Omdat rusland een veelvolkerenstaat was, was het moeilijk door het onafhankelijke gevoel
van iedere nationalist, de baas te blijven en het land bijeen te houden. Nieuwe naam werd
de Unie van Socialistische Sovjet-republieken. Zo gaven de bolsjewieken ook aan dat
iedereen op de wereld zich kon aansluiten bij deze Unie. Lenin voerde de dictatuur in. Toen
Lenin stierf bracht er een strijd om de macht los tussen Trotski en Stalin. Trotski was voor
een wereld revolutie, Stalin wilde eerst communisme in Rusland (sovjet-unie) verder
opbouwen. Uiteindelijk won Stalin.
3.5 Lenin en Stalin
Met propaganda probeerde Lenin tegenstanders af te schrikken. Stalin ging verder met het
versterken en moderniseren van zijn land. Stalin ontwikkelde een vijfjarenplan, waarin de
productie in landbouw en industrie werden voorgeschreven. De kleine boerderijen werden
in grote landbouwbedrijven – Kolchozen – samengebracht. Daar mochten boeren hun eigen
stukje land bebouwen. Er werden ook nieuwe landbouwbedrijven opgericht de sovchozen,
staatsbedrijven, waar boeren in loondienst werkten. Deze collectivisatie moest de agrarische
productie moderniseren en vergroten. De industrie voorzag de boeren van machines,
waardoor er meer productie kwam, goed voor de economie. Met de vijfjarenplannen
stimuleerde Stalin vooral de industrie, die hij als basis zag van de sovjet-unie. Er werden
talloze fabrieken gebouw. De infrastructuur werd sterk verbeterd en door mechanisatie en
collectivisatie werden overtollige boeren de industrie in gedirigeerd.

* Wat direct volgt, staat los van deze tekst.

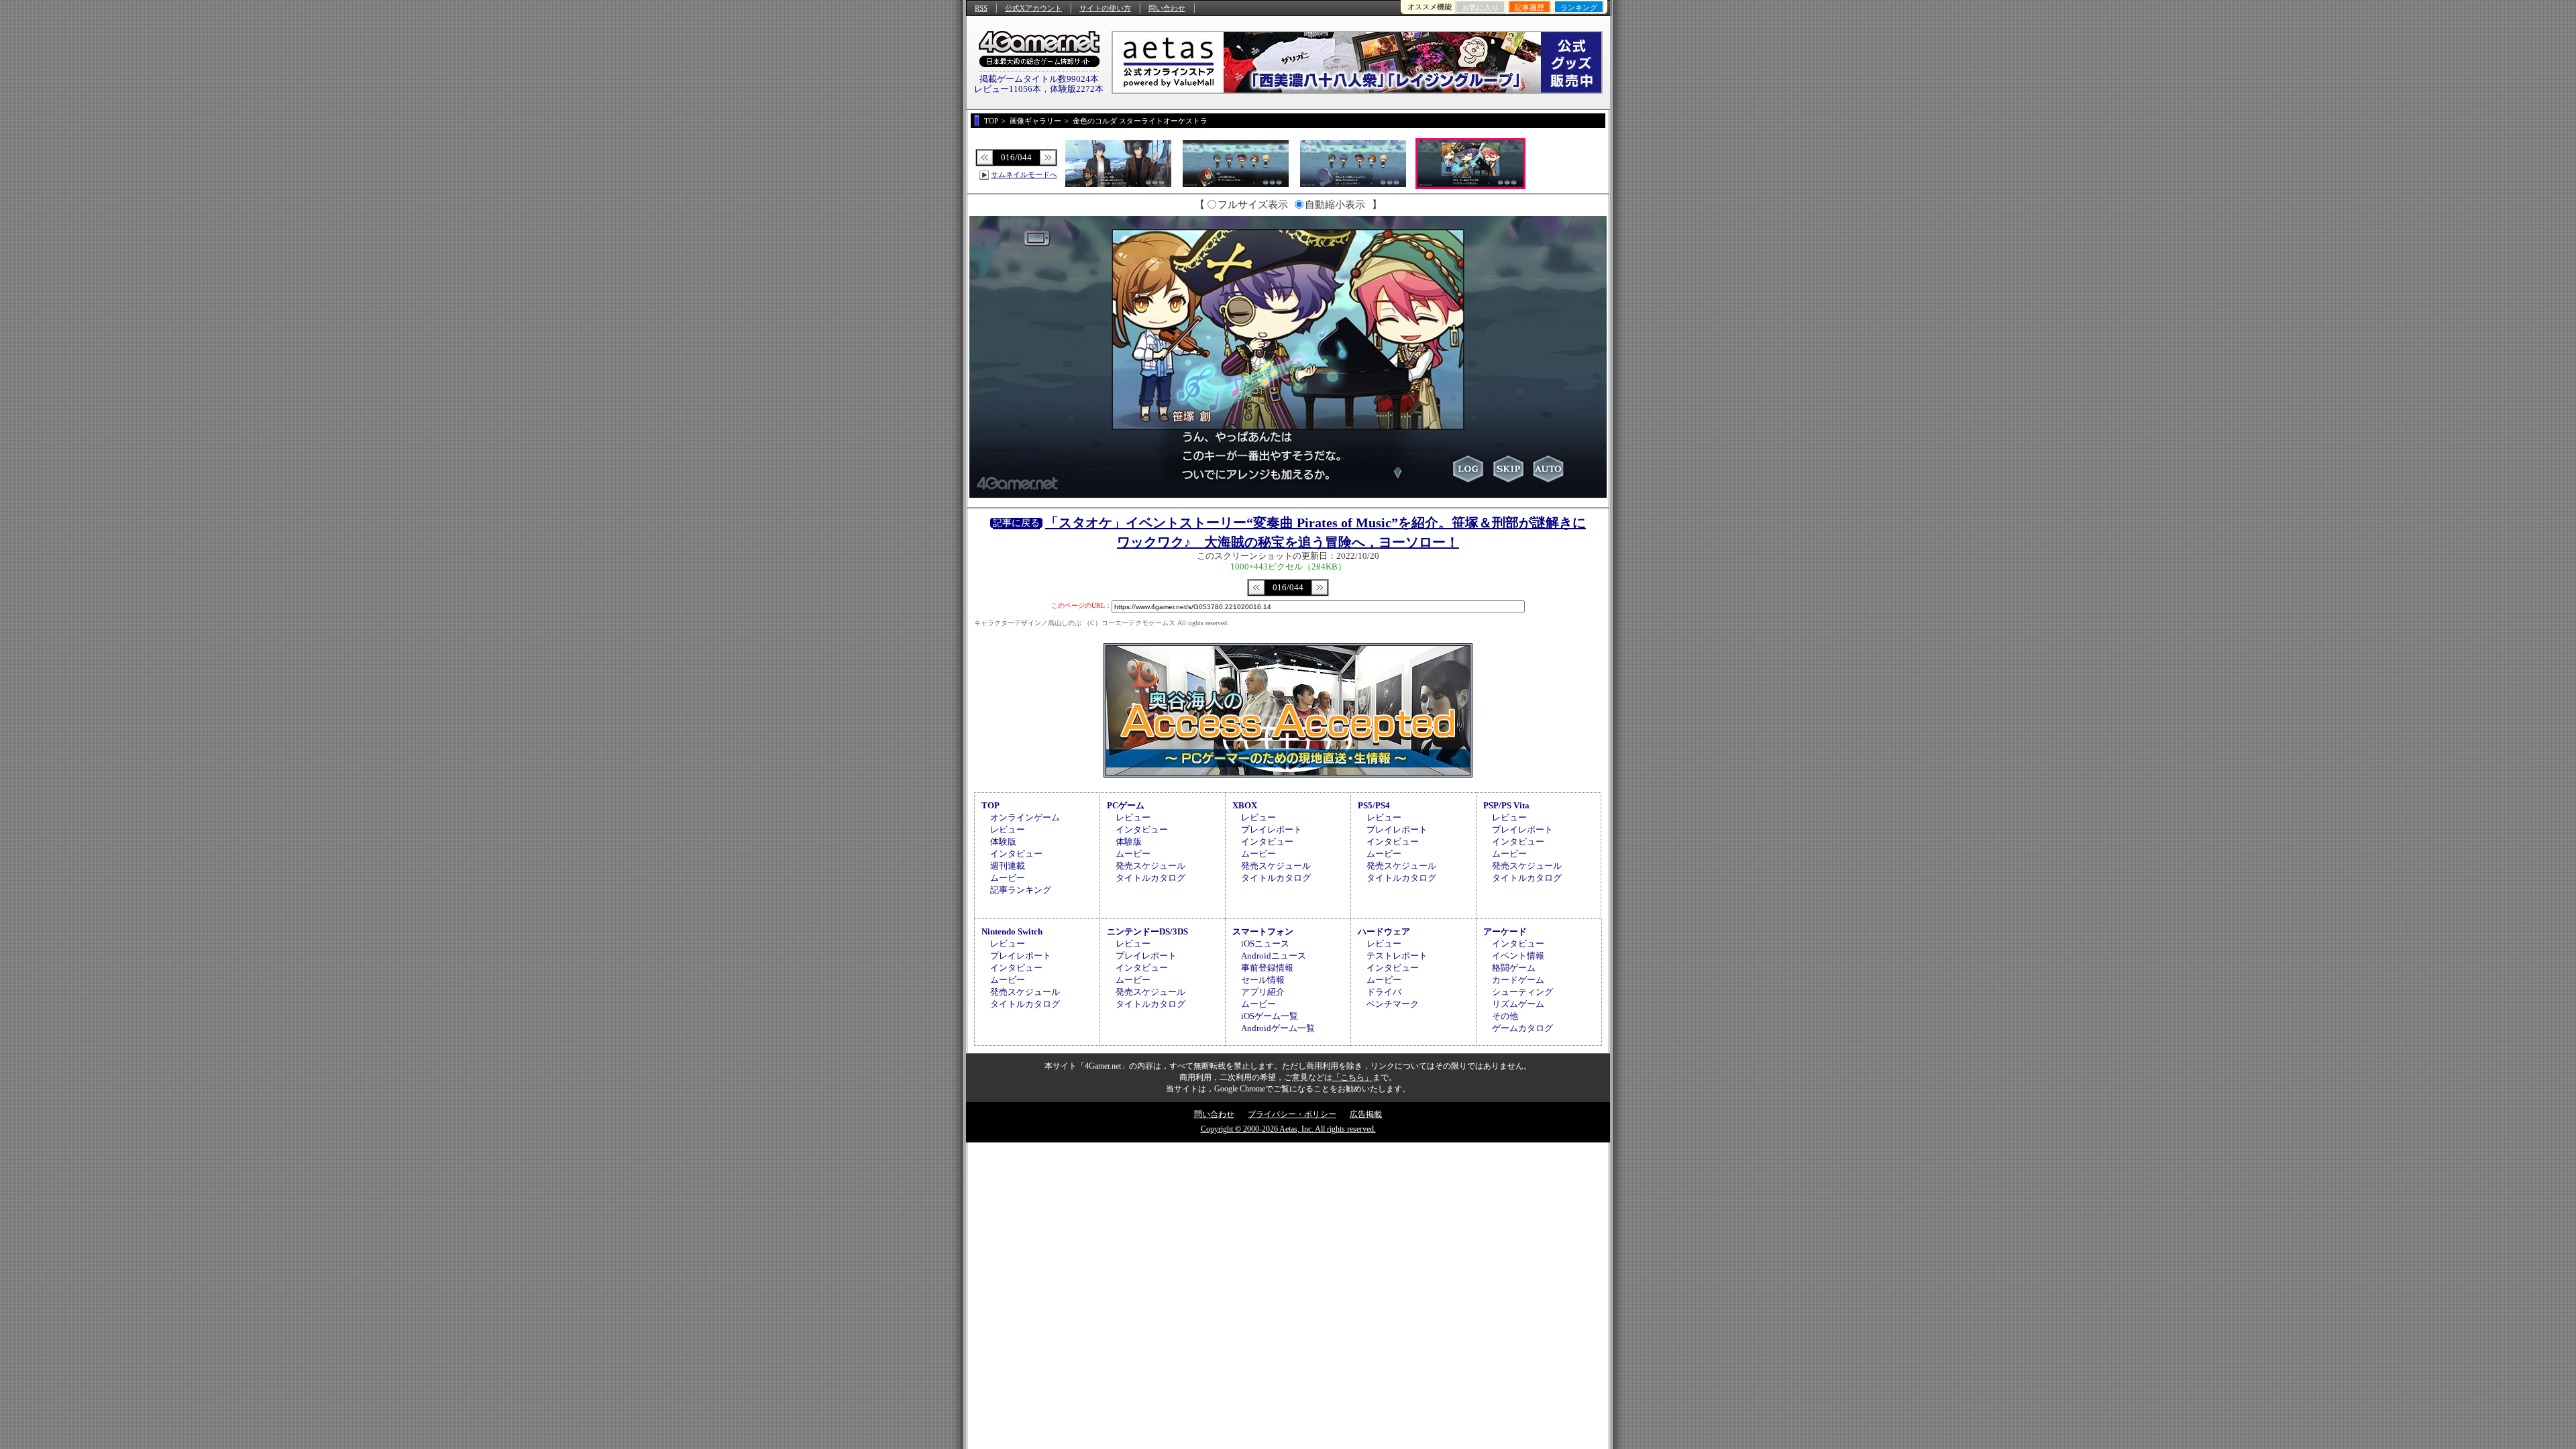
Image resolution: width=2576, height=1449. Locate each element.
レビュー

Als je tegen de collectivisatie was, liet Stalin gewoon hele regio’s verhongeren of werden
naar werkkampen gestuurd, die werden bestuurd door de Goelagarchipel. Miljoenen russen
vonden zo de dood. Stalin was bang voor medestanders die op zijn positie uit waren.
Daarom kwam er grote terreur als hij iemand niet vertrouwde. En door propaganda liet hij
mensen afschrikken zodat zij dat niet gaan doen. De sovjet-unie kreeg een totalitair systeem.